# Pescador demo

This notebook illustrates some of the basic functionality of [pescador](https://github.com/bmcfee/pescador): a package to facilitate iterative learning from data streams (implemented as python generators).

In [1]:
import pescador

import numpy as np
np.set_printoptions(precision=4)
import sklearn
import sklearn.datasets
import sklearn.linear_model
import sklearn.model_selection
import sklearn.metrics

In [2]:
def data_generator(X, Y, m=20, scale = 1e-1):
    '''A gaussian noise generator for data
    
    Parameters
    ----------
    X : ndarray
        features, n_samples by dimensions
        
    Y : ndarray
        labels, n_samples
        
    m : int
        size of the minibatches to generate
        
    scale : float > 0
        scale of the noise to add
        
    Generates
    ---------
    batch
        An infinite stream of batch dictionaries
        batch = dict(X=X[i], Y=Y[i])
    '''
    
    X = np.atleast_2d(X)
    Y = np.atleast_1d(Y)

    
    n, d = X.shape
    
    while True:
        i = np.random.randint(0, n, size=m)
        
        noise = scale * np.random.randn(m, d)
        
        yield {'X': X[i] + noise, 'Y': Y[i]}

In [3]:
# Load up the iris dataset for the demo
data = sklearn.datasets.load_iris()
X, Y = data.data, data.target
classes = np.unique(Y)

In [4]:
# What does the data stream look like?

# First, we'll wrap the generator function in a Streamer object.
# This is necessary for a few reasons, notably so that we can re-instantiate
# the generator multiple times (eg once per epoch)

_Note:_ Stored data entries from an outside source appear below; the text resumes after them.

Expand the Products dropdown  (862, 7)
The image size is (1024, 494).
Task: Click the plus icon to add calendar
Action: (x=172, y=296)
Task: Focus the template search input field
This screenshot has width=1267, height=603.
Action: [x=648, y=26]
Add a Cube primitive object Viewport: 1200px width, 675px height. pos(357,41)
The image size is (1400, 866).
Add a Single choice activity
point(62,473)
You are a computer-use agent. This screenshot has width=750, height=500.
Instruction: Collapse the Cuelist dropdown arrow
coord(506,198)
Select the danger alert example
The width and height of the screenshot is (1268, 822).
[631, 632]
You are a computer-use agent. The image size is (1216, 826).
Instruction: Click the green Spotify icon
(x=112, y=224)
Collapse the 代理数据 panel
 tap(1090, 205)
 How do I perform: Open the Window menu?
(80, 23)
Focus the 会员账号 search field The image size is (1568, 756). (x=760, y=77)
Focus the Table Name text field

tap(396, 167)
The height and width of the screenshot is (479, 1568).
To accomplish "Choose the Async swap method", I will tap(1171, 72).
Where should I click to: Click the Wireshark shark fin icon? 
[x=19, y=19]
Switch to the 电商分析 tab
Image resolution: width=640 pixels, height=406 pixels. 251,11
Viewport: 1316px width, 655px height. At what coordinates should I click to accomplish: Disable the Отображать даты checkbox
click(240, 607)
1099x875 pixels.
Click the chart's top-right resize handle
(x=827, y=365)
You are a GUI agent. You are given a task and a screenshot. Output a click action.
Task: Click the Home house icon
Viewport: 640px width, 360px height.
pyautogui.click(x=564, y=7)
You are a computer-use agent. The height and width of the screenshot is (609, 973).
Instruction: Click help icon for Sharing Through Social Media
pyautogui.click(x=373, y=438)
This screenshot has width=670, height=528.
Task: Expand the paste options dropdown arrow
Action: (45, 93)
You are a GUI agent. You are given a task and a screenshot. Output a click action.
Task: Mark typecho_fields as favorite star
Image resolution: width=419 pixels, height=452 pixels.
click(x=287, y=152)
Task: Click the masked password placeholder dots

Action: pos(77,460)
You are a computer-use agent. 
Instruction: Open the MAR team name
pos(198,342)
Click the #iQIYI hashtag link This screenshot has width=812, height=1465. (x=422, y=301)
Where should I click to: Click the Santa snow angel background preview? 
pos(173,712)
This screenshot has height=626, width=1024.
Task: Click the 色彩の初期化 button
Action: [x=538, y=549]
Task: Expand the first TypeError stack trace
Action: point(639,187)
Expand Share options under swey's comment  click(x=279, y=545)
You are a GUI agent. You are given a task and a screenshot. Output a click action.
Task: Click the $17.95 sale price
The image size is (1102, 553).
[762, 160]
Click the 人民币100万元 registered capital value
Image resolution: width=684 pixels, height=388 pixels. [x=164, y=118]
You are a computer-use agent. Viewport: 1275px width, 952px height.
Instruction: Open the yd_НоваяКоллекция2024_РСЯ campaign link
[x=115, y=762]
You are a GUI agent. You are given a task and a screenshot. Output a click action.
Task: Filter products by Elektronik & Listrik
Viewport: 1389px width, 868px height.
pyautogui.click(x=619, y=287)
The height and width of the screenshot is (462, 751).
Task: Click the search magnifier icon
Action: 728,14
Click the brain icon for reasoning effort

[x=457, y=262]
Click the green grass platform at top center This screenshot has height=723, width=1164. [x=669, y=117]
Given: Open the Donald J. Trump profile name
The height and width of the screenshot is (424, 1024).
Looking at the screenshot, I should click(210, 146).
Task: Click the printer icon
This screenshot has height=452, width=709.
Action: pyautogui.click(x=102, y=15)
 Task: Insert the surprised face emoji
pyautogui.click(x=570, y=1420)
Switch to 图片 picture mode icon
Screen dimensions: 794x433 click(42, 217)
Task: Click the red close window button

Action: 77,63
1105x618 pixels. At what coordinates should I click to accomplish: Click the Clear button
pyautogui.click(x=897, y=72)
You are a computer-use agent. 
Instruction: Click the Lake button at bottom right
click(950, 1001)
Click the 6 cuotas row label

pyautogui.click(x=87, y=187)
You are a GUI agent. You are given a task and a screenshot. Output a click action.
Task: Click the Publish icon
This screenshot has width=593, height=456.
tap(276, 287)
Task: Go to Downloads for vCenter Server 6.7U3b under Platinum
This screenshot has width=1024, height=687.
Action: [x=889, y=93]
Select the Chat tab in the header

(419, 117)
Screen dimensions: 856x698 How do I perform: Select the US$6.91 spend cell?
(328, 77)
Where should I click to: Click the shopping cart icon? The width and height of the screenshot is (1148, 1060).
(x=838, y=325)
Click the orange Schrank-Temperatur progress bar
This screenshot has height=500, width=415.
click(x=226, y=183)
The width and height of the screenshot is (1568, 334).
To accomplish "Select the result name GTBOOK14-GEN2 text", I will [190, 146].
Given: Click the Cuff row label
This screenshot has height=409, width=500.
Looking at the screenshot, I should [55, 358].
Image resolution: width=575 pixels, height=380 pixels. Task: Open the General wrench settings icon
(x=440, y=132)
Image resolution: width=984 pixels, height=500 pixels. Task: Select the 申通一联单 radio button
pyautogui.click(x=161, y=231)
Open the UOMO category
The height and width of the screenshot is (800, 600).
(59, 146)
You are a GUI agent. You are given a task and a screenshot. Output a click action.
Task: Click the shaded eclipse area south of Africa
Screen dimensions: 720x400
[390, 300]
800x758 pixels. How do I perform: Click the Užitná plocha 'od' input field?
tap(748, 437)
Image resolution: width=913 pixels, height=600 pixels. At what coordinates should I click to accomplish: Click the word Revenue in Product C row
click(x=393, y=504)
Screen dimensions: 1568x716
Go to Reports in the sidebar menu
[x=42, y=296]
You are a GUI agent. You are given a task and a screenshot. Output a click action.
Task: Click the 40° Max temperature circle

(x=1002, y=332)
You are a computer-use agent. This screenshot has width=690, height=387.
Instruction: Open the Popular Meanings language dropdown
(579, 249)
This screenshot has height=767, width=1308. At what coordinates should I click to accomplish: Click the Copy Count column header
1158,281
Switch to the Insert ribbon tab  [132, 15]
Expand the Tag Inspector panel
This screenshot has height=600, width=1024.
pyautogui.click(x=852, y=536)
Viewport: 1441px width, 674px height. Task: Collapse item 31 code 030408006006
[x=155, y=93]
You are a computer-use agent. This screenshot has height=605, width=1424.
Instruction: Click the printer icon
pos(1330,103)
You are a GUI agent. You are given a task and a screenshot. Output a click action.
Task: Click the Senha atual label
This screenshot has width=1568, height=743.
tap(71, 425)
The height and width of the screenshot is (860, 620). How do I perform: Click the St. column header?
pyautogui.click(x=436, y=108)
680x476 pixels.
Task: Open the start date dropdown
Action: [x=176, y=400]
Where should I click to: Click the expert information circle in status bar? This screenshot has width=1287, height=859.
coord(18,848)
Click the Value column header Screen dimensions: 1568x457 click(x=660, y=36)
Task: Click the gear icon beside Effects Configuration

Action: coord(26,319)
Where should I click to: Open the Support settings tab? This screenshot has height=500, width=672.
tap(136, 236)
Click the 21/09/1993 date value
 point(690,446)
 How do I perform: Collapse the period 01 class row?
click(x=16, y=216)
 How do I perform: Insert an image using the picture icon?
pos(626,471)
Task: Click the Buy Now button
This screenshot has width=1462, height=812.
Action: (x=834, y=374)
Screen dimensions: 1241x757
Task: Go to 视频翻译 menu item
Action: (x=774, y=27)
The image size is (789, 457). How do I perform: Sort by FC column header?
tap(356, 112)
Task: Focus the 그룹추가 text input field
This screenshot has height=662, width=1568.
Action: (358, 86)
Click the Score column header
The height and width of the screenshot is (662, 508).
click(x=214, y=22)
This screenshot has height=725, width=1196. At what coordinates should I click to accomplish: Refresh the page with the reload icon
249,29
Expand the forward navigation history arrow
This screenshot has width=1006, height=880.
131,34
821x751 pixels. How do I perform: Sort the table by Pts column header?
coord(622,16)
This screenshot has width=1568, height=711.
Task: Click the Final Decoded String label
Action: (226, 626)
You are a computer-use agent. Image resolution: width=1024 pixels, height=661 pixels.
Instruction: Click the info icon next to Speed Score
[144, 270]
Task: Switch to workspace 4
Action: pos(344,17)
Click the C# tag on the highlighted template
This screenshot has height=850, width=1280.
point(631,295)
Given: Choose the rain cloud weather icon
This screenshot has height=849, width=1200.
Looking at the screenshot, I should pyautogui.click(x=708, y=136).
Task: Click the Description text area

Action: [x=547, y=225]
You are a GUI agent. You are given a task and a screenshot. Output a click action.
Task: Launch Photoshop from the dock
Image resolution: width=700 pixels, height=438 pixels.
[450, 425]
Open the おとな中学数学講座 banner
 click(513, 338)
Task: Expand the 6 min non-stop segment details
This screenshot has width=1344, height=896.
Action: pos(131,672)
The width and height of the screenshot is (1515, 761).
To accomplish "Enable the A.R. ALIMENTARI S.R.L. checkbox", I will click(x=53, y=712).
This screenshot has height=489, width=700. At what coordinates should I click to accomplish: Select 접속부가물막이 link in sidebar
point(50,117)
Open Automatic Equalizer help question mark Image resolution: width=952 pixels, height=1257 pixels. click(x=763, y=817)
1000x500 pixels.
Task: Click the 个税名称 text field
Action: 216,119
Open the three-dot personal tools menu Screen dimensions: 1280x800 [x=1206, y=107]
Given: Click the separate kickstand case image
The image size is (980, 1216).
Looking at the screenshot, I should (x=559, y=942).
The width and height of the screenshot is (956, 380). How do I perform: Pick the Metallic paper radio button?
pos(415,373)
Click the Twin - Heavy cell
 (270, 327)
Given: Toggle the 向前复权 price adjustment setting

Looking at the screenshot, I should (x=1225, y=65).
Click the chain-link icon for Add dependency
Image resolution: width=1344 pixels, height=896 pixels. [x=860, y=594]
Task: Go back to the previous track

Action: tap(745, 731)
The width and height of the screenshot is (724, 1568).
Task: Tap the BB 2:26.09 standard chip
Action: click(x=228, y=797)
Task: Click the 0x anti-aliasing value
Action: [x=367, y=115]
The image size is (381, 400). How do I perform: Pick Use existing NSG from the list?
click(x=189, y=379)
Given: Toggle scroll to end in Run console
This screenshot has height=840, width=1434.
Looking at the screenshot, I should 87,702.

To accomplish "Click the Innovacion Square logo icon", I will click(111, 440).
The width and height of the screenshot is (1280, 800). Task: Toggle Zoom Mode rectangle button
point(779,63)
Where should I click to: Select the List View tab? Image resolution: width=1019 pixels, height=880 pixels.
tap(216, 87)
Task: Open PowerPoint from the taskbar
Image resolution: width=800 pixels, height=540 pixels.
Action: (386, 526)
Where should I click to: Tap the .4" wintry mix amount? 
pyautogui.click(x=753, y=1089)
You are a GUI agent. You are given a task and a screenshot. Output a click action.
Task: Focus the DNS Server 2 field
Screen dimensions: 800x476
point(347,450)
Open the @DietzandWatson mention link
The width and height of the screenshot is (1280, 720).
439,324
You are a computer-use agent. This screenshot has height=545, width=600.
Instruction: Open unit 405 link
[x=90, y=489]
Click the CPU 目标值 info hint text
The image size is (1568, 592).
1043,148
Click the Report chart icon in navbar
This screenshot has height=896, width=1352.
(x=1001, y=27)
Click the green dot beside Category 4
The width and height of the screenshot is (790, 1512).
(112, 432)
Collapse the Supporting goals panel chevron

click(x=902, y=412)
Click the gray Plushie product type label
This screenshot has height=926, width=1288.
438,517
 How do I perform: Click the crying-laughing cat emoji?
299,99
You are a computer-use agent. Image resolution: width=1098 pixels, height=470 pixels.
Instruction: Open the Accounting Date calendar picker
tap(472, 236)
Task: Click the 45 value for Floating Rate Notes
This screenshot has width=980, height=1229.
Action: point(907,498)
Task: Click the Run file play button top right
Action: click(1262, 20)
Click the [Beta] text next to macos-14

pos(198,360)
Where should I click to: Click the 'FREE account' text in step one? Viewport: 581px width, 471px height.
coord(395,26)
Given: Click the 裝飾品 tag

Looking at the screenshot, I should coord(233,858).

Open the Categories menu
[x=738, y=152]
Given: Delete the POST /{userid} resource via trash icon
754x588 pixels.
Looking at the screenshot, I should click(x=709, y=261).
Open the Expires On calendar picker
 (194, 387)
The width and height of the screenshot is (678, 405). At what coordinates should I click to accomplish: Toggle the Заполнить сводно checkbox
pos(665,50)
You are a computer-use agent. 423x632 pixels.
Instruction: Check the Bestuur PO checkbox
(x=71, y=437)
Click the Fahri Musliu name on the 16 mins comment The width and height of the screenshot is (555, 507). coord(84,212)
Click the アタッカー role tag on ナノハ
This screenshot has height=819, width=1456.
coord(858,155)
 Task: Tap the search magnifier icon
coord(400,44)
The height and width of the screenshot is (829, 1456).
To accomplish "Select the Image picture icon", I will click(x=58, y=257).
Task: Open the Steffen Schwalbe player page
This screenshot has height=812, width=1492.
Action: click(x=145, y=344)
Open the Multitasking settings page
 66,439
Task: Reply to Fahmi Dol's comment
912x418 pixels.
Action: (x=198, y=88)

stream = pescador.Streamer(data_generator, X, Y)

# The BufferedStreamer class takes any Streamer as input, and
# carves it into batches of up to buffer_size (3, in this case) samples
# the buffer size can be larger or smaller than the native size of the input batches
for q in pescador.BufferedStreamer(stream, 3).generate(max_batches=3):
    print(q)

{'X': array([[ 5.0841,  3.4094,  1.6031,  0.661 ],
       [ 6.4516,  2.6899,  5.3236,  1.8523],
       [ 5.1093,  3.4024,  1.4215,  0.2673]]), 'Y': array([0, 2, 0])}
{'X': array([[ 6.2578,  3.1387,  5.2456,  2.2445],
       [ 6.3599,  2.7933,  5.4971,  1.9203],
       [ 6.0606,  2.2571,  5.121 ,  1.5348]]), 'Y': array([2, 2, 2])}
{'X': array([[ 5.6751,  2.6475,  3.8321,  1.1055],
       [ 7.6561,  2.8387,  6.5888,  1.8972],
       [ 5.2579,  3.6381,  1.622 ,  0.1337]]), 'Y': array([1, 2, 0])}


# Benchmarking
We can benchmark our learner's efficiency by running a couple of experiments on the Iris dataset.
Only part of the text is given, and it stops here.